# Project: Organizing Medical Transcriptions with the OpenAI API

![electronic_medical_records](electronic_medical_records.png)

Medical professionals often summarize patient encounters in transcripts written in natural language, which include details about symptoms, diagnosis, and treatments. These transcripts can be used for other medical documentation, such as for insurance purposes, but as they are densely packed with medical information, extracting the key data accurately can be challenging.  

You and your team at Lakeside Healthcare Network have decided to leverage the OpenAI API to automatically extract medical information from these transcripts and automate the matching with the appropriate ICD-10 codes.
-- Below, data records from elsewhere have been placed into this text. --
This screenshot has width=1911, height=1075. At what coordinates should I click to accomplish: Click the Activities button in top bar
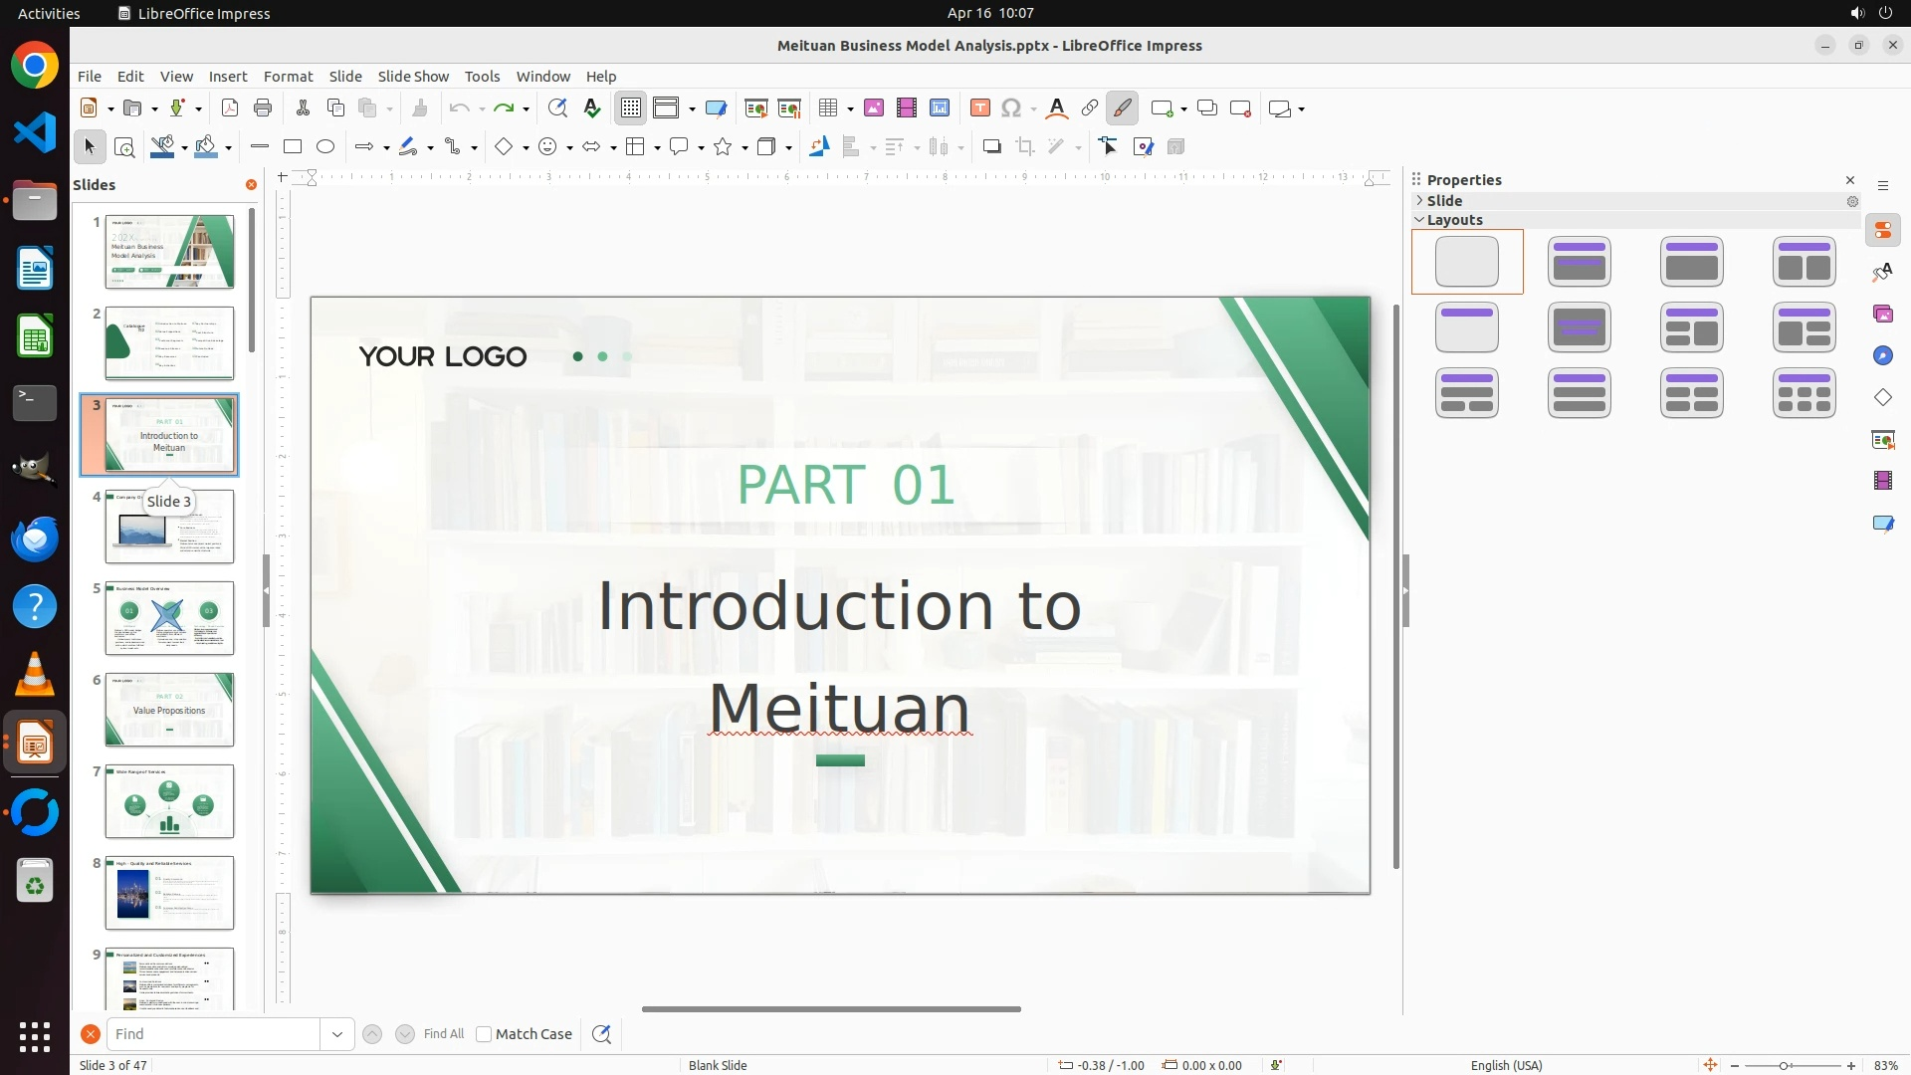pyautogui.click(x=49, y=13)
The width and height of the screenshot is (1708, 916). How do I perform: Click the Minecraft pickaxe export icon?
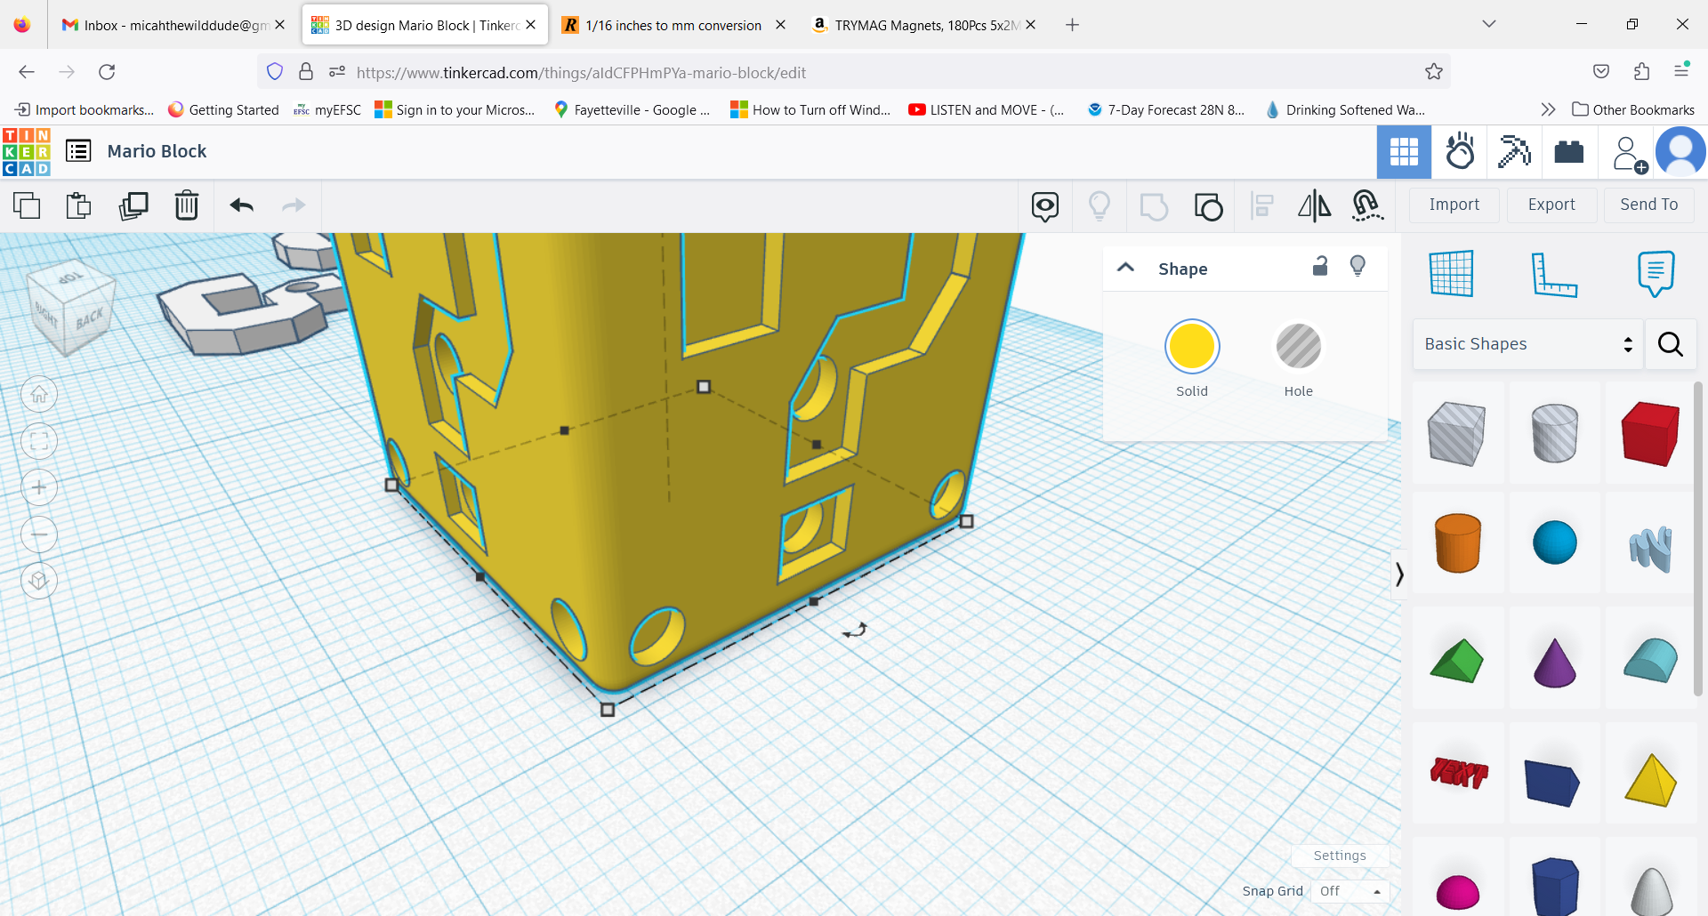pos(1514,152)
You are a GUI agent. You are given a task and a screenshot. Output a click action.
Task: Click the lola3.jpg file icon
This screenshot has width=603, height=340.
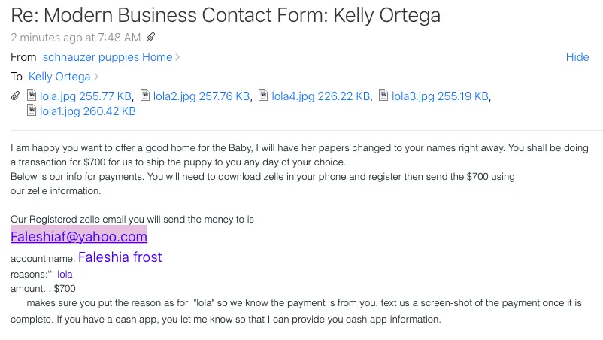point(383,95)
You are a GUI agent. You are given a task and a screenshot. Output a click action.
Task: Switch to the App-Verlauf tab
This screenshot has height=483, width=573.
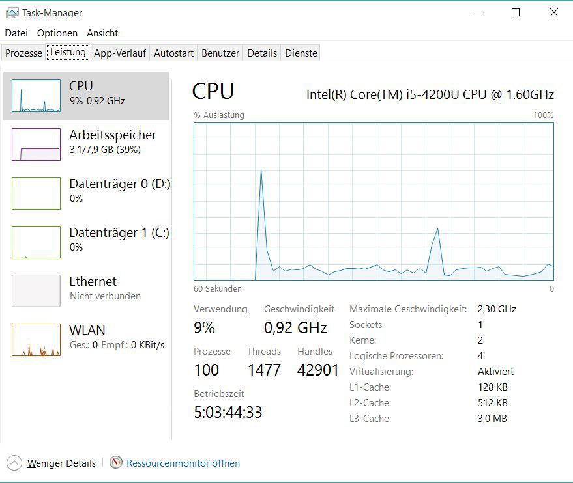(120, 53)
ICD-10 codes are a standardized system used worldwide for diagnosing and billing purposes, such as insurance claims processing.

## The Data
The dataset contains anonymized medical transcriptions categorized by specialty.

`transcriptions.csv`

| Column     | Description              |
|------------|--------------------------|
| `"medical_specialty"` | The medical specialty associated with each transcription.  |
| `"transcription"` | Detailed medical transcription texts, with insights into the medical case. |


## Before you start

In order to complete the project you will need to create a developer account with OpenAI and store your API key as a secure environment variable. Instructions for these steps are outlined below.

### Create a developer account with OpenAI

1. Go to the [API signup page](https://platform.openai.com/signup). 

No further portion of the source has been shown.